Textausschnitt:
------------------------------

Botschafter, die in Pension geschickt werden sollten, weigern sich,
ihren Platz zu räumen. Ein Botschafter der Palästinensischen
Autonomiebehörde in den Vereinigten Arabischen Emiraten verwandelte
die Botschaft in ein privates Büro. Ein anderer Botschafter bat das
Gastland, in dem er die Autonomiebehörde vertrat, sich dafür
einzusetzen, ihn als Botschafter im Amt zu lassen.
Sechs Botschafter und Leiter von Vertretungen in mehreren Staaten
weigerten sich, die Außenministerien vor Ort über ihre Nachfolger zu
unterrichten und um ein Agrément zu bitten. So waren der
palästinensische Außenminister Alqadwa und der Vorsitzende der
Palästinensischen Autonomiebehörde Abu Mazen gezwungen, sich
persönlich einzumischen, um die Staaten auch ohne die gemäß dem
Protokoll erforderlichen Zustimmung zu der neuen Ernennungen zu
bewegen. Ein Teil der Nachfolger, über die Minister Alqadwa
entschieden hatte, traten jedoch ohne Krisen ihr Amt an,
insbesondere in einigen europäischen Staaten und trotz der
Distanzierung Alkadumis. Doch in einem Teil der Vertretungen gab es
Probleme. Einige alteingesessene Diplomaten weigerten sich, ihre
Ämter zu verlassen oder auch nur ihre Fahrzeuge abzugeben bzw. den
Stuhl für den Nachfolger freizumachen.

------------------------------

Material:

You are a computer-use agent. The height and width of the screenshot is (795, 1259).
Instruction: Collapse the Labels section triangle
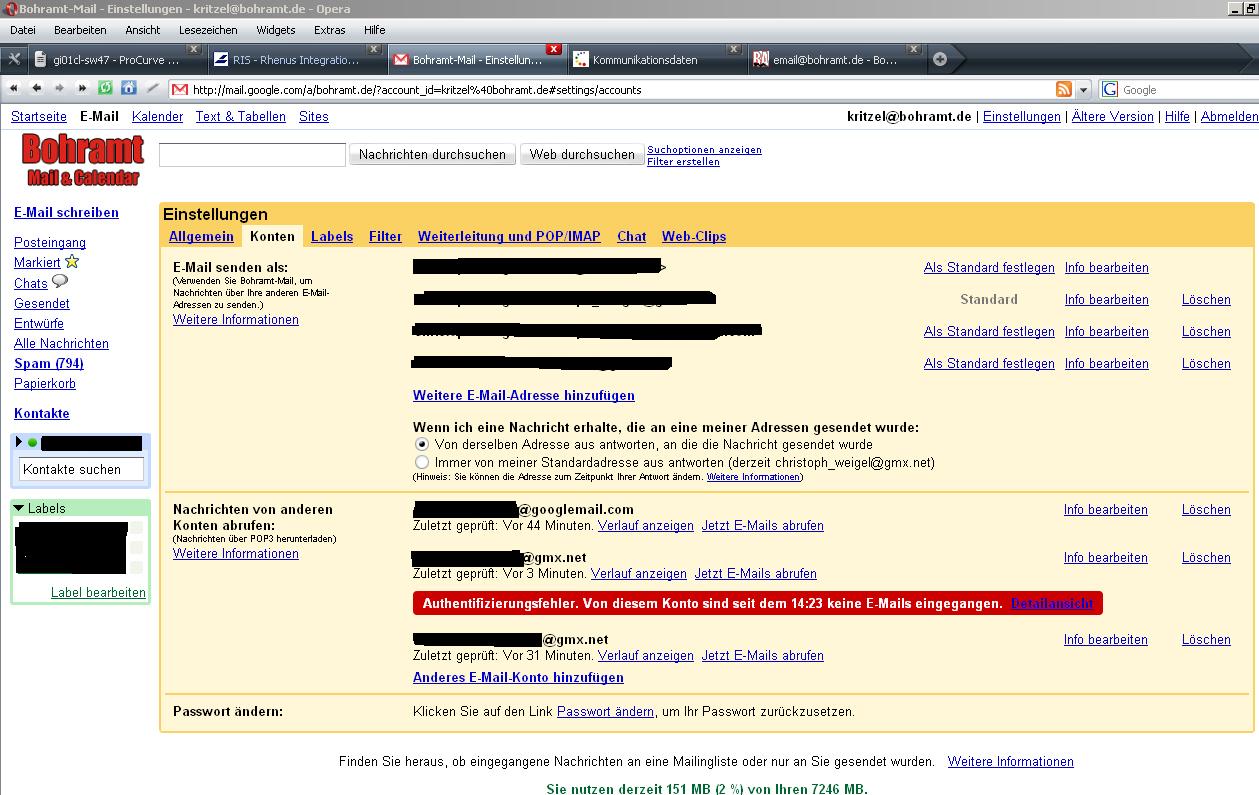pyautogui.click(x=19, y=508)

------------------------------

Aufgabe: Schreibe den Textausschnitt über die palästinensischen Botschafter vollständig und wortgetreu ab.

Lösung:
Botschafter, die in Pension geschickt werden sollten, weigern sich,
ihren Platz zu räumen. Ein Botschafter der Palästinensischen
Autonomiebehörde in den Vereinigten Arabischen Emiraten verwandelte
die Botschaft in ein privates Büro. Ein anderer Botschafter bat das
Gastland, in dem er die Autonomiebehörde vertrat, sich dafür
einzusetzen, ihn als Botschafter im Amt zu lassen.
Sechs Botschafter und Leiter von Vertretungen in mehreren Staaten
weigerten sich, die Außenministerien vor Ort über ihre Nachfolger zu
unterrichten und um ein Agrément zu bitten. So waren der
palästinensische Außenminister Alqadwa und der Vorsitzende der
Palästinensischen Autonomiebehörde Abu Mazen gezwungen, sich
persönlich einzumischen, um die Staaten auch ohne die gemäß dem
Protokoll erforderlichen Zustimmung zu der neuen Ernennungen zu
bewegen. Ein Teil der Nachfolger, über die Minister Alqadwa
entschieden hatte, traten jedoch ohne Krisen ihr Amt an,
insbesondere in einigen europäischen Staaten und trotz der
Distanzierung Alkadumis. Doch in einem Teil der Vertretungen gab es
Probleme. Einige alteingesessene Diplomaten weigerten sich, ihre
Ämter zu verlassen oder auch nur ihre Fahrzeuge abzugeben bzw. den
Stuhl für den Nachfolger freizumachen.